Meta has banned Russian state media networks including Rossiya Segodnya and RT, saying they’re being used to carry out influence operations.
Just days after the U.S. announced new sanctions against Russian state media, Meta is pulling content from the sites from Facebook, Instagram, WhatsApp and Threads.
“After careful consideration, we expanded our ongoing enforcement against Russian state media outlets,” it said in a statement. “Rossiya Segodnya, RT and other related entities are now banned from our apps globally for foreign interference activity.”
The U.S. Department of State now says that RT has shifted from being simply a media outlet to become an entity with cyber capabilities, carrying out information operations, covert influence, and military procurement.
“These operations are targeting countries around the world, including in Europe, Africa, and North and South America,” said a spokesperson.
“We are not taking action against these entities and individuals for the content of their reporting, or even the disinformation they create and spread publicly. We are taking action against them for their covert influence activities.”
According to US secretary of state Antony Blinken, RT’s cyber capabilities date back to the creation last year of a new unit with ties to Russian intelligence.
And the sanctions have been welcomed by other nations including the U.K.
“U.S. information shows that RT is engaged in information operations and covert influence across the world. These activities strike at the democratic foundations of other countries, using intelligence operations and shadowy networks to incite political violence, and spread dissent across the world,” said a Foreign, Commonwealth and Development Office spokesperson.
“In its control of RT, we see the extent of the Russian state’s duplicity: weaponizing the media in order to spread lies, threaten global security and further its illegal invasion of Ukraine. We have seen these shoddy attempts to obscure the truth and they have failed.”

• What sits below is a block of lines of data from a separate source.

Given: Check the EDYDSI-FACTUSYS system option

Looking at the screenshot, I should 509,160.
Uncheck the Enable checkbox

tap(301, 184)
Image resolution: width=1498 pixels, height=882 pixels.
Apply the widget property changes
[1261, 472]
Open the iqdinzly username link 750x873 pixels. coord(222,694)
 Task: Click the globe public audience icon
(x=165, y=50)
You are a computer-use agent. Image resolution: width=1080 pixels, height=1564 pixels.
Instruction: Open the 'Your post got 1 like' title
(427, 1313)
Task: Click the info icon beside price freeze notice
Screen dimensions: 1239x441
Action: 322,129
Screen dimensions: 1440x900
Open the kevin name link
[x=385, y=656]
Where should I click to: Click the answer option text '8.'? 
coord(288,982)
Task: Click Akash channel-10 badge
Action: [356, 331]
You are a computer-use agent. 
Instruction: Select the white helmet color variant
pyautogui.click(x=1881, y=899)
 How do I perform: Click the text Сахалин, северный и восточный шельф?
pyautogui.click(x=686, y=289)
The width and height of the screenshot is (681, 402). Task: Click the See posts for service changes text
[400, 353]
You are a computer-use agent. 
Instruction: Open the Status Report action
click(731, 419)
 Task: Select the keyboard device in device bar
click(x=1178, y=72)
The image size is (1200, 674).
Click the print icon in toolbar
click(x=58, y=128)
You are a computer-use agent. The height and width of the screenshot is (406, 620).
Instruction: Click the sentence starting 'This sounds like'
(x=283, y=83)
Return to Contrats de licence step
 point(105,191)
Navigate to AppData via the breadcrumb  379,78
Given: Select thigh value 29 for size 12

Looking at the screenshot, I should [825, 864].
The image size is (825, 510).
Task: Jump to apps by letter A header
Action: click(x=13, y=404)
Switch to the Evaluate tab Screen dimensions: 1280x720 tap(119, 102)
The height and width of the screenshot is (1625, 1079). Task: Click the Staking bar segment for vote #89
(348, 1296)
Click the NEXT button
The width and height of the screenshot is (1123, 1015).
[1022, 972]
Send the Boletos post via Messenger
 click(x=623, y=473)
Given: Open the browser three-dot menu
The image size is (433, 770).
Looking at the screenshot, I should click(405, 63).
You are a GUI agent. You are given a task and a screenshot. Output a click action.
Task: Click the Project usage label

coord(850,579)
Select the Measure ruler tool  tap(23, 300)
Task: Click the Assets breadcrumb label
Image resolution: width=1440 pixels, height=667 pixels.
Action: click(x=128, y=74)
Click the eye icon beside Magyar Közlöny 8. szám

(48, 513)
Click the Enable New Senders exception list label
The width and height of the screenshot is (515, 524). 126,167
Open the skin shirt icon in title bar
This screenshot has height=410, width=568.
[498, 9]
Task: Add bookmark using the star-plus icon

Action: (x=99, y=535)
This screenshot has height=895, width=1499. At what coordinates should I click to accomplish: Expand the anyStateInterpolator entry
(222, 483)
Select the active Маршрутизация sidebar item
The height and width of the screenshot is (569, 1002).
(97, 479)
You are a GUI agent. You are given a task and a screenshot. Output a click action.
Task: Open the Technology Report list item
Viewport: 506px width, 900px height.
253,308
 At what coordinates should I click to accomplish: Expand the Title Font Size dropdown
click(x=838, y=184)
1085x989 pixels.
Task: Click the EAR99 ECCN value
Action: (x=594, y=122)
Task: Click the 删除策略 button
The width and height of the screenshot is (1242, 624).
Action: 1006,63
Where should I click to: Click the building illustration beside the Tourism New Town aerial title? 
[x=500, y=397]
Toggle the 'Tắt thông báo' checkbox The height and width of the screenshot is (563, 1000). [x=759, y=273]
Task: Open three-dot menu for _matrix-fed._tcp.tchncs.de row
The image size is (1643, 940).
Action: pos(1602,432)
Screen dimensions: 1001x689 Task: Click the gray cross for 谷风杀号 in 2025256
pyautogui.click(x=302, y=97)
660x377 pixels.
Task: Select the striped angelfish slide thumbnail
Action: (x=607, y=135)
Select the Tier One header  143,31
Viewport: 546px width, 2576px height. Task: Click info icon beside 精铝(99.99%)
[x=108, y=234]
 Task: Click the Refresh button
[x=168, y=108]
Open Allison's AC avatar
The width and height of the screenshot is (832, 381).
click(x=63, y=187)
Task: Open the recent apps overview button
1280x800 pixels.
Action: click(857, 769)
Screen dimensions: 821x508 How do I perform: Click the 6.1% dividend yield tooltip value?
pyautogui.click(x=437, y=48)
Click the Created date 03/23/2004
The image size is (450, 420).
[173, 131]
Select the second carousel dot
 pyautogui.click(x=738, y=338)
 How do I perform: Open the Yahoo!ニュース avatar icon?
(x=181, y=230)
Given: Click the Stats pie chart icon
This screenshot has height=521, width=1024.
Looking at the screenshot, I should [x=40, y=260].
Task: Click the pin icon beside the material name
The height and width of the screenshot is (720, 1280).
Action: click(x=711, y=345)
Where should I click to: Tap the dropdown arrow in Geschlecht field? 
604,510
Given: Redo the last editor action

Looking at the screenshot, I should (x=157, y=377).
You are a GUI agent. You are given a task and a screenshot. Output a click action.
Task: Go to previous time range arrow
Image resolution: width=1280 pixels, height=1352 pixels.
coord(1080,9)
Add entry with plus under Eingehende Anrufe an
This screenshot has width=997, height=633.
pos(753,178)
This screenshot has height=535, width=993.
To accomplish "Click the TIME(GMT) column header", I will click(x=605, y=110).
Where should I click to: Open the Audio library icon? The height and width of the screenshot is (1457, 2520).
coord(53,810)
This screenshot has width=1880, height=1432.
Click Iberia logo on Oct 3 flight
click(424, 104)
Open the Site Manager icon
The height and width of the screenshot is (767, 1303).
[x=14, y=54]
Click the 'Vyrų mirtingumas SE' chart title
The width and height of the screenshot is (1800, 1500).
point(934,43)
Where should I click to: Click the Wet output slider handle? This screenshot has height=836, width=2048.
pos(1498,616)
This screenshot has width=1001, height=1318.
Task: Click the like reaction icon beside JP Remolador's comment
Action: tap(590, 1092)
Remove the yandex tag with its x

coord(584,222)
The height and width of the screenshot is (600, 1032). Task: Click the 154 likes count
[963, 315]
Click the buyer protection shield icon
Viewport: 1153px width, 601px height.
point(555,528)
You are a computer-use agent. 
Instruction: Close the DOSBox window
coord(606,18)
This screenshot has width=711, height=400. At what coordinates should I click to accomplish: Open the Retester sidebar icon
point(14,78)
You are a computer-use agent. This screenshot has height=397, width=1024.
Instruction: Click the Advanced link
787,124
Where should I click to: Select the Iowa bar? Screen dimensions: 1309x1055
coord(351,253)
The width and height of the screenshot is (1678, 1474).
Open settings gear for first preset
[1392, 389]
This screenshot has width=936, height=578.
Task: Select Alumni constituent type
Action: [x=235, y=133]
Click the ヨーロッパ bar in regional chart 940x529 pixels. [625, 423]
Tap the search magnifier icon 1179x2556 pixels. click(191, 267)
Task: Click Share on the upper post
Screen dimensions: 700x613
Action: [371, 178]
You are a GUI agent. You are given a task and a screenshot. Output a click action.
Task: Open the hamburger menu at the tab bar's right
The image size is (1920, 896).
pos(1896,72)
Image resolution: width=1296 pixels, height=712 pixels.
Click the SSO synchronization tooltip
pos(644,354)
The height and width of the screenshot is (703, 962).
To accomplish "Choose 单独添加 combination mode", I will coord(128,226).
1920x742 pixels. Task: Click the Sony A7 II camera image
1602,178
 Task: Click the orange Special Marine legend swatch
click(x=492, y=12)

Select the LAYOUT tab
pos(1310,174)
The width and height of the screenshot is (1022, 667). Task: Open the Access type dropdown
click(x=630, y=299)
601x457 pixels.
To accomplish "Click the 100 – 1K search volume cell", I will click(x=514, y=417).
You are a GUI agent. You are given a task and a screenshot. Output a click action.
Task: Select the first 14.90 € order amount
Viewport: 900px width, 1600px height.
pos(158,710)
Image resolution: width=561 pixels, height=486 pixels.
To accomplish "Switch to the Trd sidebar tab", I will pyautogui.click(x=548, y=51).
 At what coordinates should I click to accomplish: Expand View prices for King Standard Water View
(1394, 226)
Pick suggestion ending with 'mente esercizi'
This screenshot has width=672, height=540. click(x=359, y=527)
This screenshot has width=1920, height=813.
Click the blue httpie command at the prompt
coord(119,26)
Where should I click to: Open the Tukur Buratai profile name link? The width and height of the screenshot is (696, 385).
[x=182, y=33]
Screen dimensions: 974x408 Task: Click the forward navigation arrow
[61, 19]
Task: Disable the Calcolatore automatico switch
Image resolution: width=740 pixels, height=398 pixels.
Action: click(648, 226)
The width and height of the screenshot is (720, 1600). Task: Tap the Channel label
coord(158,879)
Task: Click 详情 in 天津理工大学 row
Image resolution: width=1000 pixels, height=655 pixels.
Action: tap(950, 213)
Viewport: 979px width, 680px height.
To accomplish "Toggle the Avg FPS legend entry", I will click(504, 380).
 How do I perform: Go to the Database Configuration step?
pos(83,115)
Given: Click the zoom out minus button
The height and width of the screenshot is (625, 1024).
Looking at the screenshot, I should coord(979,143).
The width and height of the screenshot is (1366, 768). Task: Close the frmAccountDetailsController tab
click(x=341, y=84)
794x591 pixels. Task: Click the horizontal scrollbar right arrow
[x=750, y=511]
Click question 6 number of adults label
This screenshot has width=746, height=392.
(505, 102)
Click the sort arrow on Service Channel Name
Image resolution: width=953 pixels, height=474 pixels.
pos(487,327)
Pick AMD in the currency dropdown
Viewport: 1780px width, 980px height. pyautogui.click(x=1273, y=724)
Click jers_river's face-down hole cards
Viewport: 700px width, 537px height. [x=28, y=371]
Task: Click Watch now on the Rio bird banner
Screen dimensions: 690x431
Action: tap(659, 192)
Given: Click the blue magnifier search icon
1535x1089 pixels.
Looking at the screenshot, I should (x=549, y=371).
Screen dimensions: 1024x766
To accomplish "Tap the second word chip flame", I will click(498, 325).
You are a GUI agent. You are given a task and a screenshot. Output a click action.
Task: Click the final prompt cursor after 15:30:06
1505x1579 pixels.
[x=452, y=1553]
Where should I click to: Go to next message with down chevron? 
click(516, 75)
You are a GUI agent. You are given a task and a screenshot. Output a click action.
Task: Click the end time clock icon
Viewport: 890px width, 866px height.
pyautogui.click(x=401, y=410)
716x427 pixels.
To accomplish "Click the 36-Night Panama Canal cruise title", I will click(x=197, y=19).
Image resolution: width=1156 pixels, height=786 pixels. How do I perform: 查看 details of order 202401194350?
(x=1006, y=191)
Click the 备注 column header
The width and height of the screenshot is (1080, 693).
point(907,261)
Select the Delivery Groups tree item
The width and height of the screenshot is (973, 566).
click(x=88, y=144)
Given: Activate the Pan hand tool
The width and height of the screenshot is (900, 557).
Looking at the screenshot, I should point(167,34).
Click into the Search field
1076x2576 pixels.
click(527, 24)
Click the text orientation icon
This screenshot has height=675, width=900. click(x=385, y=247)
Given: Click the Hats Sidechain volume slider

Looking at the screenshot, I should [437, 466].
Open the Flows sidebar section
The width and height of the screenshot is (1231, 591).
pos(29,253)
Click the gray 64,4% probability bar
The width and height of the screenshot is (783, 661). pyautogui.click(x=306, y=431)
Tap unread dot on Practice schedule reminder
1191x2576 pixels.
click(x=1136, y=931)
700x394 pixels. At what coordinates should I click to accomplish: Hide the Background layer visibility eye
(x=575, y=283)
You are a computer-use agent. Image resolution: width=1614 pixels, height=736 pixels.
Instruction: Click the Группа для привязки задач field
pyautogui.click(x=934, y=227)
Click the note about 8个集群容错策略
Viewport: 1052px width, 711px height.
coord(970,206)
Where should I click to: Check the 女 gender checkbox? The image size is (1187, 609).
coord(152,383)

Meta’s latest move significantly extends the actions it’s already taken against RT. It began limiting Russian state-controlled media in 2022, blocking Russian state controlled media from running ads, placing their content lower in people’s feeds and adding in-product nudges asking users to confirm they want to share or navigate to content from these outlets.
It also blocked some Russian state media in the EU, U.K. and Ukraine after Russia’s invasion of Ukraine; and according to Meta, external analysis by researchers at Graphika found that posting volumes and engagement levels dropped sharply afterwards. Since 2017, 39 covert influence networks have been disrupted, including some that have been linked to employees of Russian state media.
Meta says it strongly encourages influential figures to be on the alert for attempts to get them to amplify particular socio-political topics – and to keep their information security up to date.